Stored data entries
++++++

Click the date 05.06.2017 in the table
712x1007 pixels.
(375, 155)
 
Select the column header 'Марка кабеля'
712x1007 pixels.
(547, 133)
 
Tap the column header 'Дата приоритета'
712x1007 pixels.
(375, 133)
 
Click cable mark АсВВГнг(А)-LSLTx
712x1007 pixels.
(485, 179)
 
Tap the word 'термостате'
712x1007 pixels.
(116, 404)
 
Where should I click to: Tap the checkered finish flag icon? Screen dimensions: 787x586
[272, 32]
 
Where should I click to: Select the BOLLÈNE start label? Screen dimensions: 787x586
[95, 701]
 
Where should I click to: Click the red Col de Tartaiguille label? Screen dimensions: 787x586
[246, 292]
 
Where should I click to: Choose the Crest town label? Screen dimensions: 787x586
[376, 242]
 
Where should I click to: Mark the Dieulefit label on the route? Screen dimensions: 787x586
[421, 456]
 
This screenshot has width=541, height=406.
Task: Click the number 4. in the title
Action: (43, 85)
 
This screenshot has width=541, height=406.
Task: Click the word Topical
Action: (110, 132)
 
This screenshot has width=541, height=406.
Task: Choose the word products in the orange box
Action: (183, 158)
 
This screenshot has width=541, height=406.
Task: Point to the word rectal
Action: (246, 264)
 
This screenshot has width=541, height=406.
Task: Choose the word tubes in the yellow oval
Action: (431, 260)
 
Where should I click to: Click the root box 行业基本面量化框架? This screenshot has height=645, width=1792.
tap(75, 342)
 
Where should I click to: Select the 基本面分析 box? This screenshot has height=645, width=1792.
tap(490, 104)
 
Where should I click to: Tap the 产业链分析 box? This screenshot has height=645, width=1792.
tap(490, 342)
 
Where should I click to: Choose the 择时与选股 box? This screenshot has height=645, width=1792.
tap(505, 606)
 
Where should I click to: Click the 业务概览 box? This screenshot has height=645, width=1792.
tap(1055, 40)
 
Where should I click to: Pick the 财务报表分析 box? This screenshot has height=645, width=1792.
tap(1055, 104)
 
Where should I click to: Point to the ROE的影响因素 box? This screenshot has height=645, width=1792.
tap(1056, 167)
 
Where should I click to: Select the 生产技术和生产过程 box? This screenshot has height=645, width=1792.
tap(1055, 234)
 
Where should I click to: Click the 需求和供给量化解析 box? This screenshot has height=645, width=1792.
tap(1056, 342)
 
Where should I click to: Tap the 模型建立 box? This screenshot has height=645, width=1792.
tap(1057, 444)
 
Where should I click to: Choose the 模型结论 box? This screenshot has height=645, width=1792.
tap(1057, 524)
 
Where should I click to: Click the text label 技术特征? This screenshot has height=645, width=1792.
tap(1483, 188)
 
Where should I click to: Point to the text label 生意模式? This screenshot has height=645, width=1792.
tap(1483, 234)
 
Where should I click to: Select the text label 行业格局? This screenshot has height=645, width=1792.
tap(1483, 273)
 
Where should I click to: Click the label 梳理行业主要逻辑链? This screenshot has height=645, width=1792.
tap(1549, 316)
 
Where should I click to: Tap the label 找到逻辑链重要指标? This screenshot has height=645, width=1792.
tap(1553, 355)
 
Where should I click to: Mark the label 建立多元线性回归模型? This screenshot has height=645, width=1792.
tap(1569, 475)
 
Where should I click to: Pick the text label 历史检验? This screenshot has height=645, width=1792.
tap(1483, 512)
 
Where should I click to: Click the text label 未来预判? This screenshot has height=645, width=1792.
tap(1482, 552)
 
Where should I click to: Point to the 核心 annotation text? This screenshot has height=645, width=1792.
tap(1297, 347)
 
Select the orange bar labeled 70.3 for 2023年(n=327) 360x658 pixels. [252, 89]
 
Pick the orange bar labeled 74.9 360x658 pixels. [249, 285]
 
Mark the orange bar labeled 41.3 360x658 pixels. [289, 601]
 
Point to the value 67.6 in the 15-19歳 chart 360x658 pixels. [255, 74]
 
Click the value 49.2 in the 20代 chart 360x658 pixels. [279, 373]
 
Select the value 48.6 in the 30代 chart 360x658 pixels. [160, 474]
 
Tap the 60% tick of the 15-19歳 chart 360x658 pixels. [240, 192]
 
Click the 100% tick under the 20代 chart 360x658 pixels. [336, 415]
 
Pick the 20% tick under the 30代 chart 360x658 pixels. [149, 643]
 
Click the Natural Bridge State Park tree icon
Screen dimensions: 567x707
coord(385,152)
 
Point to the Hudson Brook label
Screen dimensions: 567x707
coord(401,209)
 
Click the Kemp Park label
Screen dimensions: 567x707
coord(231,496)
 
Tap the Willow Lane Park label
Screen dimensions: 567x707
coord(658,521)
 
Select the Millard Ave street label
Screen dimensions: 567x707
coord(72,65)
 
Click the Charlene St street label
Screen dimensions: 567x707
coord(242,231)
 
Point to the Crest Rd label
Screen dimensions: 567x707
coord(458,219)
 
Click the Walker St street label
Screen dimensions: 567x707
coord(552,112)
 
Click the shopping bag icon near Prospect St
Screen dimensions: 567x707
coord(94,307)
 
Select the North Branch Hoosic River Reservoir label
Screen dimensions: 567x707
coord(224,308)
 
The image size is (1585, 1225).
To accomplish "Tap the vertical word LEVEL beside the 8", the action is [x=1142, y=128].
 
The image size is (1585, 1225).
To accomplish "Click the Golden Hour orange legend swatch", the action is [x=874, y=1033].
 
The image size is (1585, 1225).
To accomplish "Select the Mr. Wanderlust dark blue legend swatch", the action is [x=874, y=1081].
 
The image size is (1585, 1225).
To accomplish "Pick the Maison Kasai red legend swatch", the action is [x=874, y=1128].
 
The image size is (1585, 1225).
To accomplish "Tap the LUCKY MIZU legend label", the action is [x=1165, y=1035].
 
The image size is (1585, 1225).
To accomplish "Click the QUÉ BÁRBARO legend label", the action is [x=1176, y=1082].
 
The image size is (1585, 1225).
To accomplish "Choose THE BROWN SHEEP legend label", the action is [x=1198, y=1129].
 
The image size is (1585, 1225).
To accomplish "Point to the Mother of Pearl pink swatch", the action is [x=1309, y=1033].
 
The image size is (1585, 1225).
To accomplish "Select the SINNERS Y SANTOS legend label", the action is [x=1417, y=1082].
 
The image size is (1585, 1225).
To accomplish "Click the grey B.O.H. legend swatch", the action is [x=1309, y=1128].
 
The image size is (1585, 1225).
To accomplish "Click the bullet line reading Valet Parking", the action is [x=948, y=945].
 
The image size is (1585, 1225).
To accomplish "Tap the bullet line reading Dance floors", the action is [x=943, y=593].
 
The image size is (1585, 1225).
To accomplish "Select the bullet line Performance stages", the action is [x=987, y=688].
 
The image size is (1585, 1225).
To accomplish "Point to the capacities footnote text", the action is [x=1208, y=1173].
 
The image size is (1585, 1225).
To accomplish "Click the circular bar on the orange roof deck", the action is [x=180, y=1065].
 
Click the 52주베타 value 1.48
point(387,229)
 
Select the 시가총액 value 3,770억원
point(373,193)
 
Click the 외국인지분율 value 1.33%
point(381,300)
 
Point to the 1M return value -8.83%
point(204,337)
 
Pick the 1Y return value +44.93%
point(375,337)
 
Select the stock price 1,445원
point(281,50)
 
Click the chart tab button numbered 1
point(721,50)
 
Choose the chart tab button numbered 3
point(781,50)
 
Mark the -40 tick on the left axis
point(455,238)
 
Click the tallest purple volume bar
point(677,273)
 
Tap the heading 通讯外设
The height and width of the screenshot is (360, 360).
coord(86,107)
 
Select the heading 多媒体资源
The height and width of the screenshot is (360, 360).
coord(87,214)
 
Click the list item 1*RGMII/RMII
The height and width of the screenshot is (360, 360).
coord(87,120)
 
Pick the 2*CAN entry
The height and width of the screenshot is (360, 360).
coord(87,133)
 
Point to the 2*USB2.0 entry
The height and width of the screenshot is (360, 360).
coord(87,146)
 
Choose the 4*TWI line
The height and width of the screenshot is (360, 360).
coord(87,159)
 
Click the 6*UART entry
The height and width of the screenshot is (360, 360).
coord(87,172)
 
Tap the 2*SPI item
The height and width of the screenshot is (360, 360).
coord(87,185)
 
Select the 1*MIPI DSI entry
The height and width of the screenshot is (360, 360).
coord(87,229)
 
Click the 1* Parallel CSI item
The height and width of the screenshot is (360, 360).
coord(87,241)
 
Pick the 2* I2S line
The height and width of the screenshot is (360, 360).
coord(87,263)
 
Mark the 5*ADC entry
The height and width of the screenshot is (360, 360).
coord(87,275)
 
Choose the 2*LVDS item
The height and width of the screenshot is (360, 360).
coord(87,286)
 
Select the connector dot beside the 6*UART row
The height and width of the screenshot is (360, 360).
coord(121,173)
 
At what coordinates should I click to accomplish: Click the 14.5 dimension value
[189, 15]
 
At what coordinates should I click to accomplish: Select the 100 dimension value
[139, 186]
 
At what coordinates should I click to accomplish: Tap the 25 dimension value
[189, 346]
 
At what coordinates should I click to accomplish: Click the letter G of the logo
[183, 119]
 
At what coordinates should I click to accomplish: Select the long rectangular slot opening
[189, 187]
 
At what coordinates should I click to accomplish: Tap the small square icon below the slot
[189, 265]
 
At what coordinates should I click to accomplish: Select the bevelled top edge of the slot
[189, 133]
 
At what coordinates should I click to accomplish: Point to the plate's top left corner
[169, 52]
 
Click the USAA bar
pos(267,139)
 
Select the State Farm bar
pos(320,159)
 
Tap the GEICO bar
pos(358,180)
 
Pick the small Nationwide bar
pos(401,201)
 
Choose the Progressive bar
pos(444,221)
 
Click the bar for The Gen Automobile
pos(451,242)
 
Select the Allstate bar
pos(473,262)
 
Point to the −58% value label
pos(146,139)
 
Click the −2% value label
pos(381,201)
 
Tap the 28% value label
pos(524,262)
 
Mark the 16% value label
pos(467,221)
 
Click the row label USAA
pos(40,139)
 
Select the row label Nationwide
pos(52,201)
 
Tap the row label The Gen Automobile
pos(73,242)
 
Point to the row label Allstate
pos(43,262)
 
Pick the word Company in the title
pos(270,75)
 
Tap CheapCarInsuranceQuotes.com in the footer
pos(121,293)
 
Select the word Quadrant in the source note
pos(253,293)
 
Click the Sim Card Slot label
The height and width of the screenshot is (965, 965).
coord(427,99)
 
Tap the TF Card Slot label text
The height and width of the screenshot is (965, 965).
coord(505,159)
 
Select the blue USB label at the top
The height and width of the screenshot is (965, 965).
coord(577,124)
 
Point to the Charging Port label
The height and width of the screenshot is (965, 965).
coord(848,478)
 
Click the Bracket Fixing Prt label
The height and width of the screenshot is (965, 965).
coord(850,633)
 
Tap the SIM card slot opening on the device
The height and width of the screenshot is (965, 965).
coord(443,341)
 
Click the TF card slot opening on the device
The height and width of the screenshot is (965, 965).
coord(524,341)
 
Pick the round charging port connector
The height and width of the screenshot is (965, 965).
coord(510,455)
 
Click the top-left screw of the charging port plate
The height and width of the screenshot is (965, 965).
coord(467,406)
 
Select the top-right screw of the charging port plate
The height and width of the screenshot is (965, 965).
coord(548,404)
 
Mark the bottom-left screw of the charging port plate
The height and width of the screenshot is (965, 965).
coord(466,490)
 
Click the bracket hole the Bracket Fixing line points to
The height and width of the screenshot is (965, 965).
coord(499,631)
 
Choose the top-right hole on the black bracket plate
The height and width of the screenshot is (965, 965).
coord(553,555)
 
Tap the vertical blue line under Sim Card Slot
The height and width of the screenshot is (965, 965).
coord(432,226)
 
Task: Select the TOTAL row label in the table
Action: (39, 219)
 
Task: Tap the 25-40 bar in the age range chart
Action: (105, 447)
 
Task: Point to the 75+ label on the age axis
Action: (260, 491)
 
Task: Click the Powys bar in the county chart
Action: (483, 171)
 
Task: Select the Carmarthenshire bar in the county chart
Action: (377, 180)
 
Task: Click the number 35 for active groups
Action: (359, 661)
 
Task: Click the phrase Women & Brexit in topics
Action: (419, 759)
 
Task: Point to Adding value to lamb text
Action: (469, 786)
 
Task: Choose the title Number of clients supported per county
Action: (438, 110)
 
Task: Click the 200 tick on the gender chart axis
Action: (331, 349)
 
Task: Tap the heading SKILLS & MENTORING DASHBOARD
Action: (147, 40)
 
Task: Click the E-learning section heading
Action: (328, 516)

++++++

→ **To be done**: Rewrite the data from the start through the line containing "Action: (246, 264)", swapping every "Screen dimensions" for "Image size" and leaving everything else unchanged.

→ **Result for this task**:
Click the date 05.06.2017 in the table
712x1007 pixels.
(375, 155)
 
Select the column header 'Марка кабеля'
712x1007 pixels.
(547, 133)
 
Tap the column header 'Дата приоритета'
712x1007 pixels.
(375, 133)
 
Click cable mark АсВВГнг(А)-LSLTx
712x1007 pixels.
(485, 179)
 
Tap the word 'термостате'
712x1007 pixels.
(116, 404)
 
Where should I click to: Tap the checkered finish flag icon? Image size: 787x586
[272, 32]
 
Where should I click to: Select the BOLLÈNE start label? Image size: 787x586
[95, 701]
 
Where should I click to: Click the red Col de Tartaiguille label? Image size: 787x586
[246, 292]
 
Where should I click to: Choose the Crest town label? Image size: 787x586
[376, 242]
 
Where should I click to: Mark the Dieulefit label on the route? Image size: 787x586
[421, 456]
 
This screenshot has width=541, height=406.
Task: Click the number 4. in the title
Action: (43, 85)
 
This screenshot has width=541, height=406.
Task: Click the word Topical
Action: (110, 132)
 
This screenshot has width=541, height=406.
Task: Choose the word products in the orange box
Action: (183, 158)
 
This screenshot has width=541, height=406.
Task: Point to the word rectal
Action: (246, 264)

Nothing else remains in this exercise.